Previous studies have shown that HOXA9 is highly methylated and downregulated in several types of cancer, including breast cancer, but the consequences of this loss were not explored [11]. The article by Gilbert and colleagues [10] clarifies, for the first time, the clinical correlation and relevance of loss of HOXA9 and breast tumorigenesis. Second, the demonstration that shRN-Amediated knockdown of HOXA9 promotes tumorigenesis in nonmalignant mammary epithelial cells supports the inference that, in normal cells, HOXA9 inhibits cell proliferation and survival of human breast cancer cells, possibly by upregulation of BRCA1. However, many questions remain. Can the loss of the HOXA9 gene alone disrupt homeostasis in breast cells and initiate/promote tumorigenesis? Do our experiments in tissue culture faithfully reflect in vivo events? In 1999, Chen and Capecchi [12] reported mild to no phenotypic changes in mammary glands of HOXA9/HOXB9/HOXD9 knockout mice; these triple-knockout female mice showed hypoplasia of the mammary glands but only upon induction of pregnancy and lactation; however, they did not develop tumors. In the article of Gilbert and colleagues [10], the arrayed tumor samples were from five individuals ranging in age from 44 to 54 years and were presumably parous. Did parity play a role in heightening the effects of the loss of HOXA9 in their breast cells? Are HOXA9 and BRCA1 also downregulated in nulliparous patients with breast cancer?

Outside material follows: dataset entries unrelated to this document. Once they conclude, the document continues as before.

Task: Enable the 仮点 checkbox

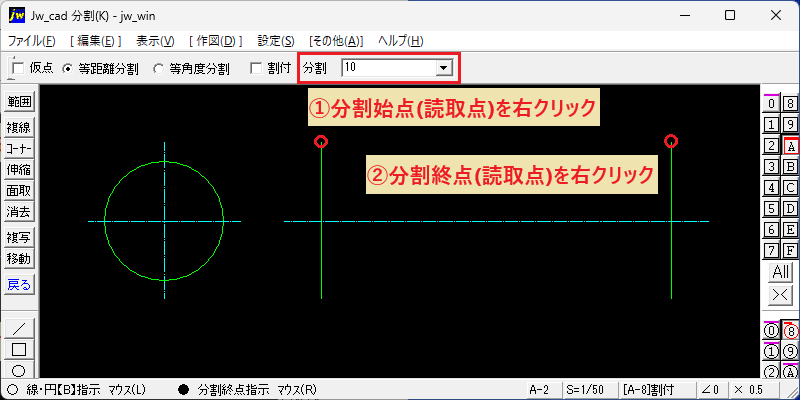Action: [x=18, y=68]
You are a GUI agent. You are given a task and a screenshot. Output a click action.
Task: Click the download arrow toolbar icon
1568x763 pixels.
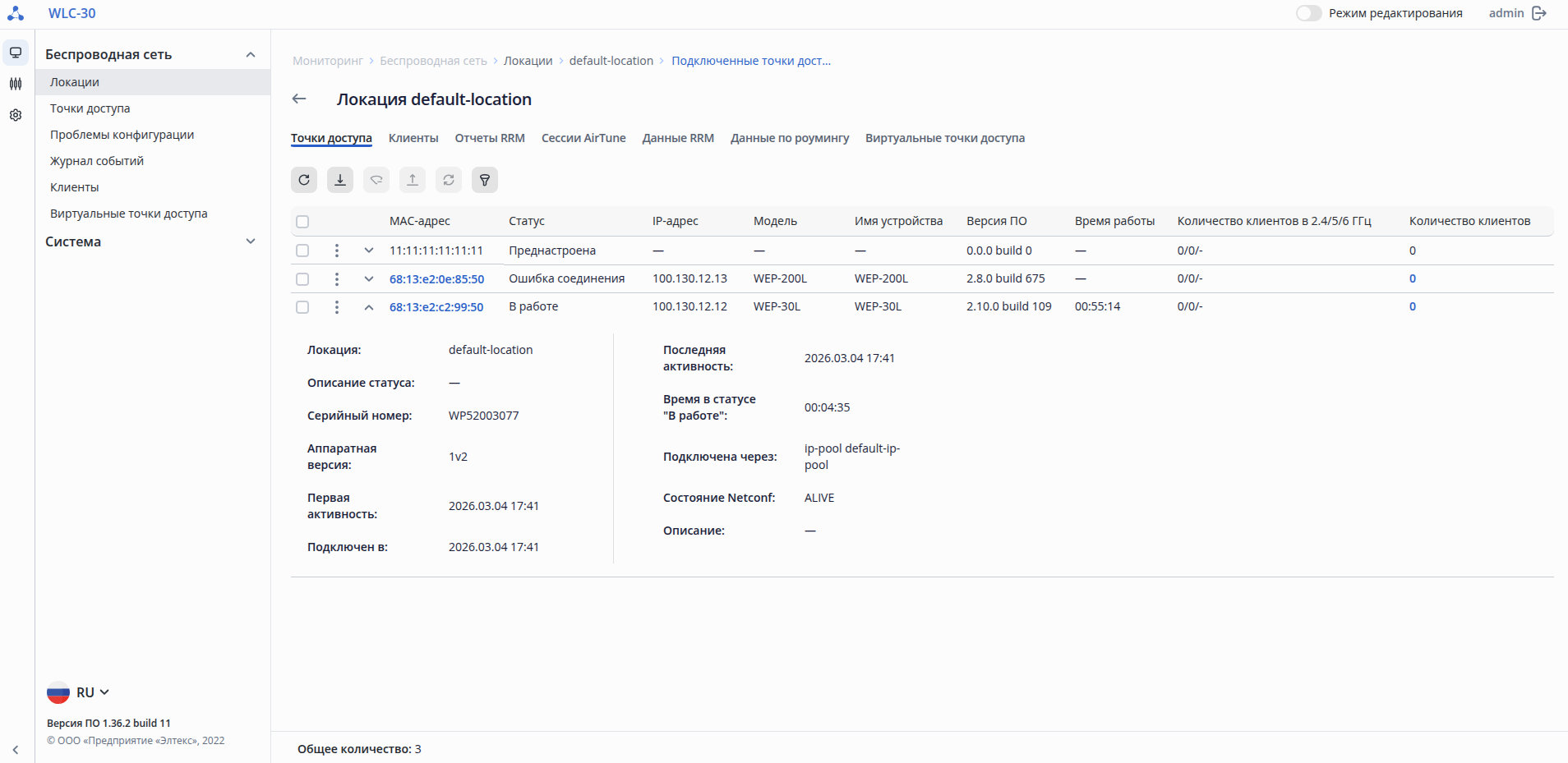click(340, 180)
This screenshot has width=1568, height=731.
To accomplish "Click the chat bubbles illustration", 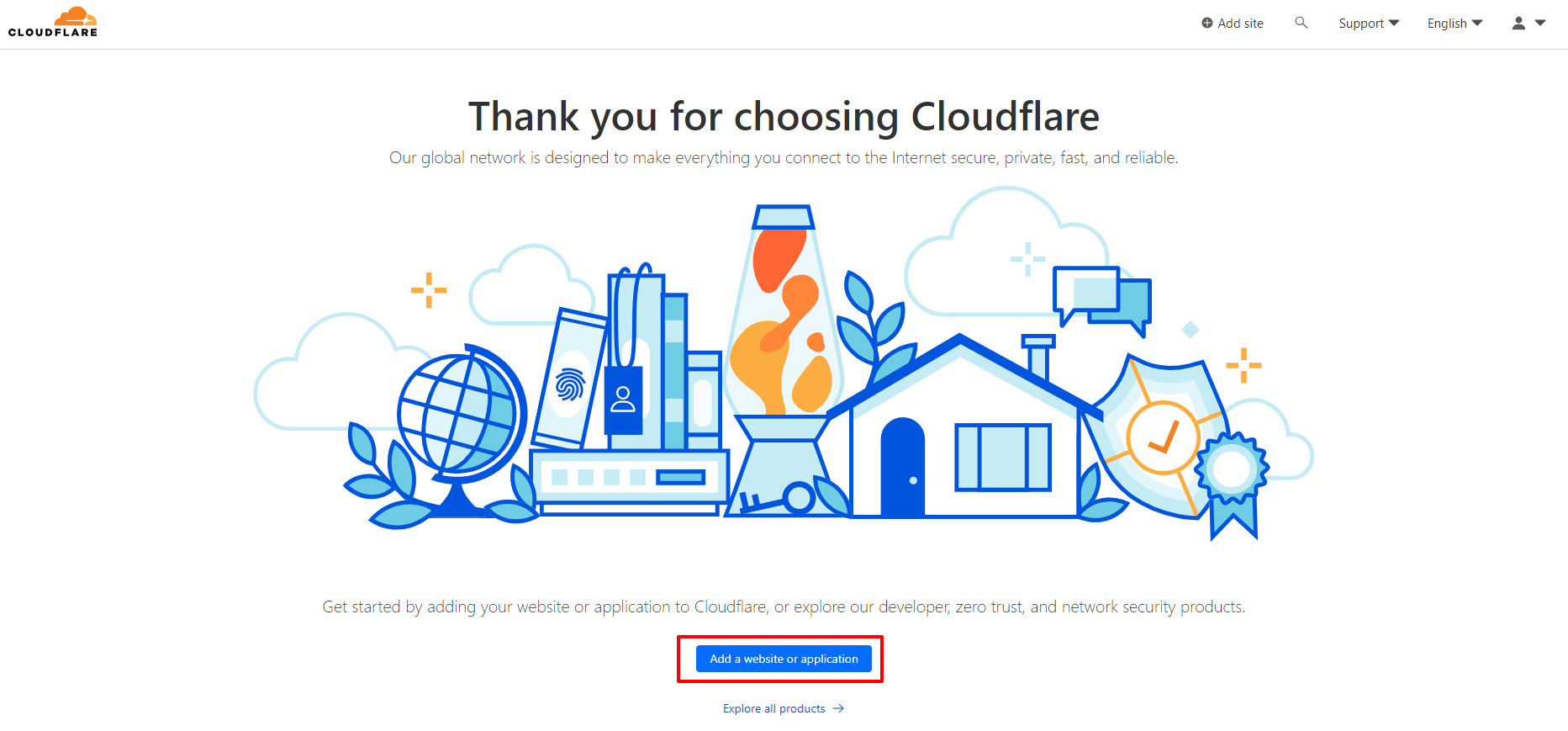I will pos(1102,299).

Why do the other paralogs - HOXB9, C9, or D9 - not substitute for the function of the lost HOXA9? Perhaps HOXA9 is the only paralog specifically expressed in breast epithelial cells. Interestingly, as mentioned by the authors, HOXA9 is overexpressed and activated in acute myeloid leukemia and endothelial cells. But these cells do not show concomitantly high BRCA1 expression [13,14], supporting the dogma that HOX target genes are cell- and tissue-specific. In conclusion, the findings in this paper are very informative, establishing the ability of HOXA9 to exert its vigilante function through regulating the expression of BRCA1 in breast cells. The paper raises as many questions as it answers - a hallmark of an interesting paper.

Abbreviations

HOX: homeobox; shRNA: short hairpin RNA.

Competing interests

The authors declare that they have no competing interests.